▶ _Task to carry out_:
Please copy out each line of the entries in which "attribute" appears.

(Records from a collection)
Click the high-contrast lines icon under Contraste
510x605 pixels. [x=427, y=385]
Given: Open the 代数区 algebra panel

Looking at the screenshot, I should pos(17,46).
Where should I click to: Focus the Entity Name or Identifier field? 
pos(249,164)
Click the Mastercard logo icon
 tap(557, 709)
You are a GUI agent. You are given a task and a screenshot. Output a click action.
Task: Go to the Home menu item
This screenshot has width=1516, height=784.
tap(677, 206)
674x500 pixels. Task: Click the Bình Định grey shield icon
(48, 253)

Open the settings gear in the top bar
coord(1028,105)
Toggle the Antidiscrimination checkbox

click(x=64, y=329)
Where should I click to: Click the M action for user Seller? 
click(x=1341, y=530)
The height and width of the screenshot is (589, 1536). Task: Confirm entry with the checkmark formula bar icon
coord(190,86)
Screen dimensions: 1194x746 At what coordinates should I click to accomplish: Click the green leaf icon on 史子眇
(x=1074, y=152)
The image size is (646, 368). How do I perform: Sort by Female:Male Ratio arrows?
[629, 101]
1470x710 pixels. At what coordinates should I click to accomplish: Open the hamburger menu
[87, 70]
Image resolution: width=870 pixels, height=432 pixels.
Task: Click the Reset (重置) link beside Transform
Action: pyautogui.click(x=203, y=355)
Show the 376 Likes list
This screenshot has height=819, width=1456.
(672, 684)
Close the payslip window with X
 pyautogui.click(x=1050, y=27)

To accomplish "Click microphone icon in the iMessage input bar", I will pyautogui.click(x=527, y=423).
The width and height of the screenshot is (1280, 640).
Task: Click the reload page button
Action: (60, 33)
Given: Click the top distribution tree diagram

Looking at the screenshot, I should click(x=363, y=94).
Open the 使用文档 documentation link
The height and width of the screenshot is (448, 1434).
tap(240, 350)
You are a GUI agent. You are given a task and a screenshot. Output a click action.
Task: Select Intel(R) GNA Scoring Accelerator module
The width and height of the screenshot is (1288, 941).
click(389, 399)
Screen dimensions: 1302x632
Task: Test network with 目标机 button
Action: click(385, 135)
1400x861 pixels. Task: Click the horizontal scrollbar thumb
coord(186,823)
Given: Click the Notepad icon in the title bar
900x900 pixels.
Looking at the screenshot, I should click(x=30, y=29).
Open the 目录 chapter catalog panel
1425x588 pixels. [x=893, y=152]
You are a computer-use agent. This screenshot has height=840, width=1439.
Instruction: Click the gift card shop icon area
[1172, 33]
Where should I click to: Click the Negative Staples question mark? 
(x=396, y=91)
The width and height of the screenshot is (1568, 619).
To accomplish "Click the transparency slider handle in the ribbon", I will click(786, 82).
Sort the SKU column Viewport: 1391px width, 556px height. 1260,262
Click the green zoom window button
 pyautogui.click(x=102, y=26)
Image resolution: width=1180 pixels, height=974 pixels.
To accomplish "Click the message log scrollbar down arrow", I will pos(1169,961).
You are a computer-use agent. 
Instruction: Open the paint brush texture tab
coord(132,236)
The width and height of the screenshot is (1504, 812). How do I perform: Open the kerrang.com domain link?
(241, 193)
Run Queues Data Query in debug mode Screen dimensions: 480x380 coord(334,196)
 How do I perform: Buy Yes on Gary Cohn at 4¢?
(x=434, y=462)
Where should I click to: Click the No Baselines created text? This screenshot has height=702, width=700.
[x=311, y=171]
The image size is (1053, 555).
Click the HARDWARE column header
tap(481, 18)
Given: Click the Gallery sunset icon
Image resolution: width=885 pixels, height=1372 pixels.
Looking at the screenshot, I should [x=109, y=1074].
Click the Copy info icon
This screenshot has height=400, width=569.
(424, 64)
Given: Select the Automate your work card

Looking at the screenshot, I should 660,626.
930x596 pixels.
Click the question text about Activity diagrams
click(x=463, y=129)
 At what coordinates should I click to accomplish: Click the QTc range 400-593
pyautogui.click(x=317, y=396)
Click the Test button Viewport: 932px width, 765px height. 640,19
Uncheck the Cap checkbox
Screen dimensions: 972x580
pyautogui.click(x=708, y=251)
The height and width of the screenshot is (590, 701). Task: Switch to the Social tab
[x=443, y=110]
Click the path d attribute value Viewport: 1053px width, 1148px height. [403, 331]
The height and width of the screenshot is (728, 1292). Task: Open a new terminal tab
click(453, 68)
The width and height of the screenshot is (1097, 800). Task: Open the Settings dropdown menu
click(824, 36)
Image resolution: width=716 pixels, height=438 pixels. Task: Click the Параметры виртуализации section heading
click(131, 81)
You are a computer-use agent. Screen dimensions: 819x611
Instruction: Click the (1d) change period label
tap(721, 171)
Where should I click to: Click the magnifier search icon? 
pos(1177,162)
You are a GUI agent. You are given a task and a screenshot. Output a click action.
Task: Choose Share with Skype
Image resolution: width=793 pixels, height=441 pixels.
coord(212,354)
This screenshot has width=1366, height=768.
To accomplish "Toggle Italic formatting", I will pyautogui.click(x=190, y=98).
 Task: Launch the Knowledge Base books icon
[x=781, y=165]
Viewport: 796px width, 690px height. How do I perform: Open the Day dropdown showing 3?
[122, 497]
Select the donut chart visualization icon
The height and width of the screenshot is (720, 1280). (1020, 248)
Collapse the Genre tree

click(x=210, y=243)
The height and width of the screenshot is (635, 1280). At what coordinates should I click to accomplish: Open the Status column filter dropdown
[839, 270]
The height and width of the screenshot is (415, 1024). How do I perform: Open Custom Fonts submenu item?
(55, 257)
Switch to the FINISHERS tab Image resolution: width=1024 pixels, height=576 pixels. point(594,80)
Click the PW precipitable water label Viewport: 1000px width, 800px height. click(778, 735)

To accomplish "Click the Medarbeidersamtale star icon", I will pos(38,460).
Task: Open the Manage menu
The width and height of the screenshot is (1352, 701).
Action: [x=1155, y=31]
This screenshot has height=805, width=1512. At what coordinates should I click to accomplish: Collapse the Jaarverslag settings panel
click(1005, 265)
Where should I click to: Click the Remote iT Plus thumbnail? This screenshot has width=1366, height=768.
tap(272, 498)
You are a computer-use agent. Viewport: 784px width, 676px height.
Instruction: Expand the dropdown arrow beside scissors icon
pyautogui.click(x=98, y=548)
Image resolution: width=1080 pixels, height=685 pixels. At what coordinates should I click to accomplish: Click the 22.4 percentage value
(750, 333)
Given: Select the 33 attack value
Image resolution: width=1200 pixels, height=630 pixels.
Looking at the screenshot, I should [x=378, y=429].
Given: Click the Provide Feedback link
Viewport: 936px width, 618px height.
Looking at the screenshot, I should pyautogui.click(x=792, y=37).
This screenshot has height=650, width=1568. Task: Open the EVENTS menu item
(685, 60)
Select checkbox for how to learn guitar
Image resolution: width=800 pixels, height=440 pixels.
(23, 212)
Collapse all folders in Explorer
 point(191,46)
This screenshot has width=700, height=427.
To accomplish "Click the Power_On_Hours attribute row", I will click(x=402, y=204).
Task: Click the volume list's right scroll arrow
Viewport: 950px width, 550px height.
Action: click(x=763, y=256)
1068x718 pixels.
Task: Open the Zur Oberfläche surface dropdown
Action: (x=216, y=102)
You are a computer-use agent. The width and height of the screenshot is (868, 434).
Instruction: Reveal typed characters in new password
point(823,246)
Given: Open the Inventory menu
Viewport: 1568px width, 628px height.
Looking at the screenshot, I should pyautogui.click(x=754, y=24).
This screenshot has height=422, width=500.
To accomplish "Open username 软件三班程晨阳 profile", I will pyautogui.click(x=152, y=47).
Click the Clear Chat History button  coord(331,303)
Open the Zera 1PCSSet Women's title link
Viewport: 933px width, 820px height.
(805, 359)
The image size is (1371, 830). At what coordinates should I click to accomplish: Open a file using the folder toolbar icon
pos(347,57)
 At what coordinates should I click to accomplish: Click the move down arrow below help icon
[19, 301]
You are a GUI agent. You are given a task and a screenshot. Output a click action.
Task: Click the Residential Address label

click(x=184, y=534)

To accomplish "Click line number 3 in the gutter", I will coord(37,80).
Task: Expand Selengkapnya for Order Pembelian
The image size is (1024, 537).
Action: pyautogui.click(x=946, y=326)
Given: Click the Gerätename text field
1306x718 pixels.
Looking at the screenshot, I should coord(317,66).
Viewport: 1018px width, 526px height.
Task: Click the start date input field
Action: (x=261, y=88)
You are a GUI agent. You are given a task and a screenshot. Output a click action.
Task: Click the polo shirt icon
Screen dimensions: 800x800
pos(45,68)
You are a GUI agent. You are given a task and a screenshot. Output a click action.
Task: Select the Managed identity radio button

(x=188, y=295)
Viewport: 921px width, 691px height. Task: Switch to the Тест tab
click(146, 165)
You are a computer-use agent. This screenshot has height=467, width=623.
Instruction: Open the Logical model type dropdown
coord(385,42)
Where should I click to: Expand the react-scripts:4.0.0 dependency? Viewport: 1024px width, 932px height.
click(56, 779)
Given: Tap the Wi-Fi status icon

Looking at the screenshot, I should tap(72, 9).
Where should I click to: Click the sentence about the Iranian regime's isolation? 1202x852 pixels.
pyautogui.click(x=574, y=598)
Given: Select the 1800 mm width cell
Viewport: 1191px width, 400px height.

▶ _Solution below_:
Click the path d attribute value Viewport: 1053px width, 1148px height. [403, 331]
To accomplish "Click the Power_On_Hours attribute row", I will click(x=402, y=204).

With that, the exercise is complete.